Curiosity about Testing

I see testing as an integral part of application development from the very beginning – a “requirement”, whether it is in a formal requirements document or just a yellow post-it on a whiteboard isn’t any use unless it has an associated test. You must have a way of deciding whether a particular requirement has been met, and some assurance that it has been met in a way that will delight your customers.

More than that, testing is, to my mind, just a specialised form of application development. You are writing a program to report on the behaviour and limitations of the code you are developing – which sounds like a great opportunity for Augmented Intelligence (AI), by the way.

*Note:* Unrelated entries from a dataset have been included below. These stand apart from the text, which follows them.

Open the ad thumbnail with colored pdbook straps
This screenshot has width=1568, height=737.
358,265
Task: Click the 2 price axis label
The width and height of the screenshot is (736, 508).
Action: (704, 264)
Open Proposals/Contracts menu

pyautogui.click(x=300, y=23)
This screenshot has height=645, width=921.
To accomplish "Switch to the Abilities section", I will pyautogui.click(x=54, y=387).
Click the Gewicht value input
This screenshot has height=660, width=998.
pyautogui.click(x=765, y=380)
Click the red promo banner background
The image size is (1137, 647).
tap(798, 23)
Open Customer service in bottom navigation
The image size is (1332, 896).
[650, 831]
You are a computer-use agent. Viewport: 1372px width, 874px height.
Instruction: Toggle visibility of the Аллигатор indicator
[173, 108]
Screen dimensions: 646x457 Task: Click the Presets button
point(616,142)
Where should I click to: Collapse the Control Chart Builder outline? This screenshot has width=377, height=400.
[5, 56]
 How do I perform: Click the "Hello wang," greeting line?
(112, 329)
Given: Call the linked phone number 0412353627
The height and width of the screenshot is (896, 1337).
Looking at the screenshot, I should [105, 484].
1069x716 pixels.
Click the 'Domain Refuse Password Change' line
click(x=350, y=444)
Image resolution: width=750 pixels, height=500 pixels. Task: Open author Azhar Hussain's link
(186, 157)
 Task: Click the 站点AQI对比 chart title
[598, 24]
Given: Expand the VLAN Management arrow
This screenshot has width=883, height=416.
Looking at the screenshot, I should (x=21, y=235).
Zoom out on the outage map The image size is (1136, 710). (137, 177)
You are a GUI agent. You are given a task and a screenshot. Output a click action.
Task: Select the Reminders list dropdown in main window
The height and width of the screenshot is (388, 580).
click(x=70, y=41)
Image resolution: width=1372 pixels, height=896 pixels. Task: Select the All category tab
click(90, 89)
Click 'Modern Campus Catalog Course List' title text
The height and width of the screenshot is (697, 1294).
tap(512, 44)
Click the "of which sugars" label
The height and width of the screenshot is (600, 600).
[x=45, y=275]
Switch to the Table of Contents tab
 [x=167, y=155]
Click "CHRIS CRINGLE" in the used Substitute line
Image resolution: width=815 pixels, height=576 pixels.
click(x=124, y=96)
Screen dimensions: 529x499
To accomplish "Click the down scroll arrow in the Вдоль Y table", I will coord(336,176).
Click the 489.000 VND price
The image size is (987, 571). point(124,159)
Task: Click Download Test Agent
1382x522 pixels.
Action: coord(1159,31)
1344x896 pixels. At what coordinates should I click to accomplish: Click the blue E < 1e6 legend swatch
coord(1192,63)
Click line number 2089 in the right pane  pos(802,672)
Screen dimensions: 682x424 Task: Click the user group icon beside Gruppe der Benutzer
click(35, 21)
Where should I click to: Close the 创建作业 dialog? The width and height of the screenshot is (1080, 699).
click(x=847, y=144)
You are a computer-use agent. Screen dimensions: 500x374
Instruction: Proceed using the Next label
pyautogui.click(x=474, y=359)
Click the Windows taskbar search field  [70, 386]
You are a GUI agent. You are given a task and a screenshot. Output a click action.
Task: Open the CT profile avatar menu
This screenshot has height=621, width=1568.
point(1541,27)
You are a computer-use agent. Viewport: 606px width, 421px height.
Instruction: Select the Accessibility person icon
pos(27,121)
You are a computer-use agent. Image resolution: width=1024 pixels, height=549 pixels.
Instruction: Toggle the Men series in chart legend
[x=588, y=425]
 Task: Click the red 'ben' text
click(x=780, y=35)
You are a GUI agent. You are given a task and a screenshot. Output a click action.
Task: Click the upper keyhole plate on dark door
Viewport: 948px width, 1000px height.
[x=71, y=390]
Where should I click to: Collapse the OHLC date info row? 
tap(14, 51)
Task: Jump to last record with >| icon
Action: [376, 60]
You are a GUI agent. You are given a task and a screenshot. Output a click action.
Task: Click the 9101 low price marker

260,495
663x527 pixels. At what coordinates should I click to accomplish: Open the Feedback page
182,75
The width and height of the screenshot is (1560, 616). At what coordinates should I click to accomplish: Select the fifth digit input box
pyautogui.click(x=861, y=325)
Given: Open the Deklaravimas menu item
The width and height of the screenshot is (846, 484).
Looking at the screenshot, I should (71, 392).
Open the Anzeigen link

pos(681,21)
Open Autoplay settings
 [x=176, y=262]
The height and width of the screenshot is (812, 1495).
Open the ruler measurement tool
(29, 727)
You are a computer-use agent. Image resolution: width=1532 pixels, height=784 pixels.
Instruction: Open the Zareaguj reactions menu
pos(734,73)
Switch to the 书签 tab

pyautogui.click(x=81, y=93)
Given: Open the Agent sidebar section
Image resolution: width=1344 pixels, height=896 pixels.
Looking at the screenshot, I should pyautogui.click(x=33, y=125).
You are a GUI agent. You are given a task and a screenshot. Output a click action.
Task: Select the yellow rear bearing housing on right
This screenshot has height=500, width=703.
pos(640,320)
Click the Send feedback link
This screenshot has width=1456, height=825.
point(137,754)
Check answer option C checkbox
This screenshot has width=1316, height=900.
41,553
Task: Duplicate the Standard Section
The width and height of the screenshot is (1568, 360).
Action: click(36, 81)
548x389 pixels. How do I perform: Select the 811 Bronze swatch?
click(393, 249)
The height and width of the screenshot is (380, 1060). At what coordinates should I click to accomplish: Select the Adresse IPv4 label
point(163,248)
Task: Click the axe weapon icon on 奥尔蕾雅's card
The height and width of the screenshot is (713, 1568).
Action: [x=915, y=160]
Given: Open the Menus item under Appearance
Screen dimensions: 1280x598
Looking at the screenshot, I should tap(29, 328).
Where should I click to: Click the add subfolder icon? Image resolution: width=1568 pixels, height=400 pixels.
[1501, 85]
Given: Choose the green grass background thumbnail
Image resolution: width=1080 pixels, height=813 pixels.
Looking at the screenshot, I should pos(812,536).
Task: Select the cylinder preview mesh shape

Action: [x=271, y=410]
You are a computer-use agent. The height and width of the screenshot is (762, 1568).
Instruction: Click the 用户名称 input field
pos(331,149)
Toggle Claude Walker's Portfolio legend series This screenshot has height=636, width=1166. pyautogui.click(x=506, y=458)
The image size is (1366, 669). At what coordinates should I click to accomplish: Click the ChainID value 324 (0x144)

The same standards apply in general: you need to structure your tests so as to maximise the chance of finding defects and minimise the associated cost; you need version control of the testing code and the test data and configuration management to make sure the tests match the evolving target code; you need searchable libraries to store tests and test data for reuse; you need security to make sure that testing is not a backdoor into your systems and that real people and their personal data can’t be identified. This all explains why I find Curiosity Software interesting – it produces modelling and management tools for testing and managing test data but although its capabilities are primarily concerned with testing and test data, in many cases they could also be applied to application development as a whole.

This sort of sophistication matters, because people are often advised that they need more test automation, and if their application assurance preprocesses are poor, more test automation merely delivers poor results faster. As Curiosity itself says, just buying more automation

assumes that the way you do testing today is effective, and simply needs automating. Sadly this is rarely the case and you likely have a ton of waste, duplication and inefficiency in there.”

I think that part of the problem is that testing metrics are often undefined and without context. You might do a lot of testing by executing essentially the same test over and over again with slightly different numbers – or you might be following a structured approach, exploring boundary conditions. A test that doesn’t find a defect is a waste of time and resources, not a validation of how good you are at building software.

Curiosity lists some testing antipatterns that are a sign of trouble:

1. You have a large team of testers doing mainly end-to-end (e2e) tests – that is, testing overall black box behaviour so you may know that something is broken, but not where in the code. This sort of testing is necessary, in my opinion, but not sufficient – it tests the overall user experience (both functionality and performance) of an application, using data that replicates real life.
2. You have a test pack largely made up of UI based e2e tests which always grows after each release – you suspect there’s lots of duplicated effort in there.
3. Testing is delayed because you are waiting on e2e environments to be built, or waiting for your slot in the few e2e environments that persist in your organization.
4. Test coverage relies on traceability back to requirements that you know are incomplete or out of date.
5. Test design is largely an activity that involves testers creating test cases without input from the wider development team. Alternatively, you don’t design tests at all; you just write test cases/automation.
6. Despite trying many different tools, you are struggling to increase the rate of tests executed through automation as the tests are just too flaky!
7. A large percentage of your defects are environment/config related, causing large delays in test phases.
8. You are finding fundamental design issues in late, e2e test phases.

These are good to think about, but I’d like to add a couple more:

9. You have no idea how many defects you might expect to find in a given component, or how to come up with or justify such a figure. Historical analysis of past efforts? Theoretical models? Guesswork?
10. You have no idea of how to define “success” for testing, no success criteria defined in advance, so how do you know when to stop? When you run out of resources or when the previously agreed deadline comes around – no matter how flakey the application? Perhaps when your tests stop finding more defects – but that implies that your tests are well-structured and designed. Perhaps when you have found the number of defects you expect to find and are finding it difficult to define tests that find new ones?

I do very much agree with Curiosity, that making testing cost-effective is one key to success. As I’ve said before, since you will have defects, any test that doesn’t find a defect is more-or-less wasted. Plus, don’t automate broken processes, that’ll just get you to hell faster and more reliably.

I like the idea of fixing the test approach and strategy first and taking a “lean” – no waste – approach. I was always taught (since well back in the last century that high cohesion and low coupling made quality management and application assurance easier, because they reduce complexity and you waste less time trying to see exactly what the code does. Of course, you shouldn’t “end up unnecessarily testing interfaces that aren’t changing and so pose zero risk” –  but “unnecessarily” matters; there is usually a non-zero risk that the interface was changed unintentionally.

So what does Curiosity actually suggest that people do about all this? Well, there is a very useful article by Rich Jordan called “Going lean on your  testing approach” I do like the idea, in that paper, of “blast radius”: it’s really impact analysis; when you put a software change into production and it blows up in your face, how much damage does it do, how many people and systems are affected? The more modular and componentised (with high cohesion and low coupling) your applications are, the smaller the blast radius should be. Well, at least, you should have fewer surprise detonations, and minimising blast radius is a worthwhile goal for application assurance generally.